Rafael Isea contou ainda ao La Sexta como “em março ou abril de 2016”, a escassos meses das eleições de junho daquele ano, teve uma reunião com três investigadores da UDEF (e também implicados no esquema parapolicial da “polícia patriótica”). Referindo que um deles era José Ángel Fuentes Gago, que outro tinha o apelido Bonifacio e que o terceiro elemento era uma mulher, cujo nome não recorda, Rafael Isea contou como o primeiro lhe terá dito que tinha luz verde do governo espanhol para aquela reunião e que, em troca de informações, podia oferecer ao ex-governante venezuelano e à sua família proteção em Espanha.

“Fuentes Gago dirigiu-se a mim e disse-me: ‘Sou alto funcionário do [Ministério do] Interior e isto tem o mais alto apoio do governo espanhol, tudo isto só terá de ser supervisionado por um juiz, e podemos tratar com ele da condição de testemunha protegida. Conhecemos a sua situação de perseguição e podemos ajudá-lo com um passaporte e nacionalidade espanhóis, e a saírem do país, já que estão a ser perseguidos'”, contou Rafael Isea, recordando a alegada conversa com aquele inspetor.

À altura, Rafael Isea conta que acedeu a colaborar com as autoridades espanholas, prometendo que ia tentar perceber se havia uma rede de pagamentos ao Podemos e, no caso de esta se confirmar, como é que ela funcionava. “Tenho de falar com umas pessoas que trabalharam comigo e aos quais estou a pedir elementos para, digamos, corroborar”, disse. “Hoje, aqui, não sinto preparado para [assinar] uma declaração. Hoje”, acrescentou, pedindo mais tempo, de acordo com gravações daquela conversa, publicadas pelo site Moncloa.

No final de contas, escreve aquele jornal, Rafael Isea duvidou da autenticidade daqueles documentos mas acabou por autentificá-los, com a sua assinatura.

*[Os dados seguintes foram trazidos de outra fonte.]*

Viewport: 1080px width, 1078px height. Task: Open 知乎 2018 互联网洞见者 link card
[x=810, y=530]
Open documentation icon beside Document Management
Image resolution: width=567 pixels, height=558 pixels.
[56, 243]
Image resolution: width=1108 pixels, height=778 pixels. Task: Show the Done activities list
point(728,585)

Três anos depois, na entrevista ao La Sexta, o ex-ministro chavista explicou que nunca viu os documentos — apenas assinou uma declaração que resumia aquilo que os documentos sugeriam. “Nunca cheguei a ver o documento original do despacho. É impossível uma pessoa lembrar-se de tudo o que assina”, explicou o ex-ministro.

“Acreditei na seriedade de Espanha”, disse ao La Sexta, acrescentando que foi “utilizado” por aqueles investigadores. “Nunca imaginei que houvesse pessoas que falassem disso sem que houvesse uma sustentação por trás. Pedi explicações mas não recebi nenhumas. Houve uma pessoa, com o apelido Rueda, que me escreveu e que me disse que estava a tentar resolver o assunto e pediu-me que lhe enviasse os nomes dos meus familiares… Mas não houve respostas.”

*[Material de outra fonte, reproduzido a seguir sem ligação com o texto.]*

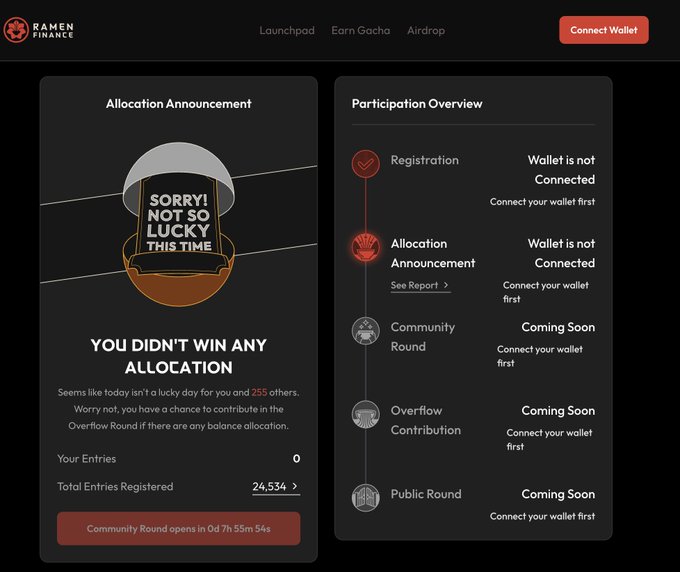Select the Overflow Contribution step icon
The width and height of the screenshot is (680, 572).
366,414
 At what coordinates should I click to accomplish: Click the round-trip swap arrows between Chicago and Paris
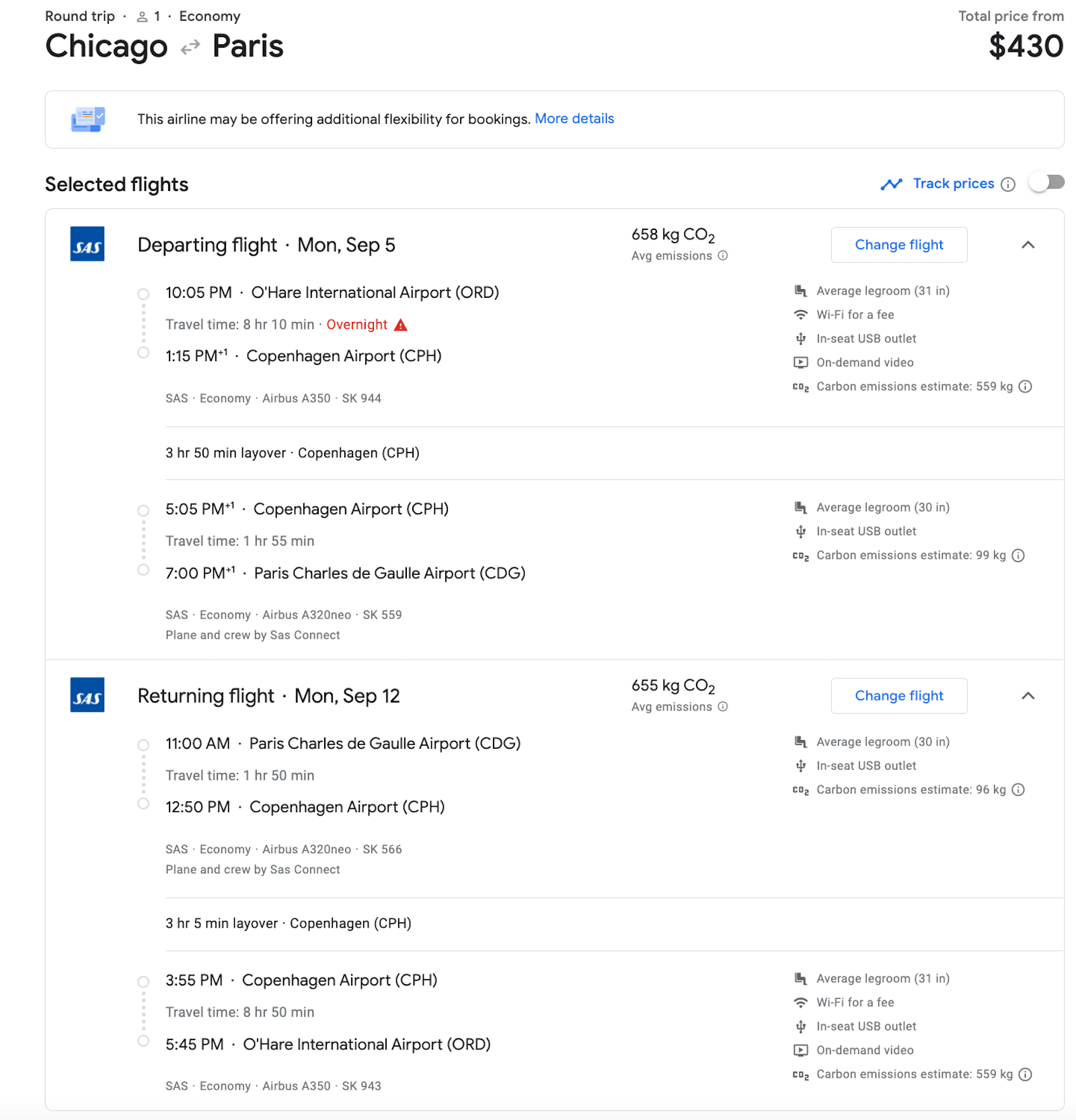pos(190,46)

Fontes próximos do ex-ministro de Rajoy negam ter havido ordens para investigação

Desde que a ponta do véu deste escândalo foi levantada, tem havido poucas reações por parte do anterior governo, liderado por Mariano Rajoy. Porém, segundo avançaram fontes próximas d ex-ministro do Interior Jorge Fernández Díaz à agência EFE, o governo não estava a par daquela iniciativa e atribui-a somente ao inspetor José Ángel Fuentes Gago.

De acordo com aquelas fontes, José Ángel Fuentes Gago agiu “por sua conta e risco”. “Nenhum cargo público do governo mandatou qualquer um dos funcionários da polícia judicial em questão, nem interferiu na sua atuação, que se desenvolveu de forma íntegra pelos trâmites da polícia judiciária e com a escrupulosa sujeição às normas que regulam a mesma”, disse aquela fonte à EFE.

Ainda assim, no lado esquerdo da política espanhola tem havido exigências para que mais gente do anterior governo reagisse às acusações em questão.

“Esta gente atua por sua própria conta, não é?”, ironizou o fundador e líder do Podemos, Pablo Iglesias. “Nem o Ministério do Interior nem o Presidente do Governo sabem nada. Em Espanha, um grupo de chefes da polícia pode apanhar um avião e oferecer a um ex-ministro de um país dinheiro e uma identidade falsa por sua conta.”

A vice-Presidente de Governo, a socialista Carmen Calvo, também instou o PP a reagir. “O Partido Popular tem de vir a público e falar, para que nós não estejamos aqui a falar de coisas que lhes dizem respeito, como a razão de terem montado uma ‘polícia patriótica'”, disse.